On 7/29/05, William D Clinger <cesura@xxxxxxxxxxx> wrote:
> The purpose of this note is to show how random access
> to the characters of a string improves the efficiency
> of string searching beyond what is possible with random
> access to the bytes of a UTF-8 string.
> This can be demonstrated using the Boyer-Moore algorithm
> for fast string searching

What you describe is not the Boyer-Moore algorithm.  It is a
(freshman level variant of) a variant of the Boyer-Moore algorithm
which trades a time and space cost of Sigma in the preprocessing
step for a constant factor of lg(m) in both steps.  This is probably
a worthwhile trade-off when Sigma is the full size of Unicode, but
there are other optimizations worth considering.
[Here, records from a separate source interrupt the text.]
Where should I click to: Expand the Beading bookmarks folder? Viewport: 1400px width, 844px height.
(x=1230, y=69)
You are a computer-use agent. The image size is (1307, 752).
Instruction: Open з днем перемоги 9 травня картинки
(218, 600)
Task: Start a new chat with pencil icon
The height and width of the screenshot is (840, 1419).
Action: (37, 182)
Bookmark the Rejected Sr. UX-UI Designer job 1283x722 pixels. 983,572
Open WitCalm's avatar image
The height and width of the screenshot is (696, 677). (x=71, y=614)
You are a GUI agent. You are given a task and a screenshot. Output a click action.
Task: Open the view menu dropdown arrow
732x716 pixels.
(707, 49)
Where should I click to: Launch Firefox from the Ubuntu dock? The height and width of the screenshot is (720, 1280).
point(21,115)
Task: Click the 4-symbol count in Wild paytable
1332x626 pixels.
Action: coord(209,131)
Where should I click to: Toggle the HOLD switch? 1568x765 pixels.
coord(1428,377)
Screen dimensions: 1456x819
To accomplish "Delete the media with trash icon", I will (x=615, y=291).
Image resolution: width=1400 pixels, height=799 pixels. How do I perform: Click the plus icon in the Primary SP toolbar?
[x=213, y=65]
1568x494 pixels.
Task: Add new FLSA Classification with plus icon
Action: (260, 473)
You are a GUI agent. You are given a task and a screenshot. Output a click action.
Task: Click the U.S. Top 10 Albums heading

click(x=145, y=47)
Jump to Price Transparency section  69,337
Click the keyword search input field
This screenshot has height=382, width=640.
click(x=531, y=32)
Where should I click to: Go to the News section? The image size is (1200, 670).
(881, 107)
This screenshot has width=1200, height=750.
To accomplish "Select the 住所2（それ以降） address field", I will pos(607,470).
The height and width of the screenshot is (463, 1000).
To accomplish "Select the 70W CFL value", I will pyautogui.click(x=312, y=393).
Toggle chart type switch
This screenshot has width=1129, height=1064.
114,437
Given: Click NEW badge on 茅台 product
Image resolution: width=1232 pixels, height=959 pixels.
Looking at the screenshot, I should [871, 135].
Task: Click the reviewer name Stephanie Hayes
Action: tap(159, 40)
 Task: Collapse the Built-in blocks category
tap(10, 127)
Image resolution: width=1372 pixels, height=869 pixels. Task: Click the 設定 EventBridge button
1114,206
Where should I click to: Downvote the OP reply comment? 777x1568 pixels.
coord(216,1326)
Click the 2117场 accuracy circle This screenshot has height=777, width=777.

You say above you'll give us random access to the bytes of the UTF-8
string, and I want to use that.  I want to use something like strstr(3),
which works on bytes and returns a pointer.  This could use the real
BM, without the lg(m) factor.  Thus our costs become:

UTF-32 BM:
    preprocess: O(m + Sigma) time and space, Sigma huge
    worst case:  O(mn) time
    best case:    O(m/n) time

UTF-32 BM with binary tree offset lookup:
    preprocess: O(m lg(m)) time + O(m) space
    worst case:  O(mn lg(m)) time
    best case:    O(m/n lg(m)) time

UTF-8 with byte-oriented BM:
    preprocess: O(m + Sigma) time and space, Sigma small
    worst case:  O(mn) time
    best case:    O(m/n) time

Now, if you really wanted to convert the UTF-8 pointer to a codepoint
index, that could be done with a post-processing step of O(n).  This of
course only needs to be done when the string is found, so it will factor
into the average case, but not the best case.

However, the point of the discussion is that people are objecting to
explicitly forcing strings to be character arrays.  If we have string-pointers
in Scheme then the above conversion to index need not even be
performed.  Why penalize the fastest implementation?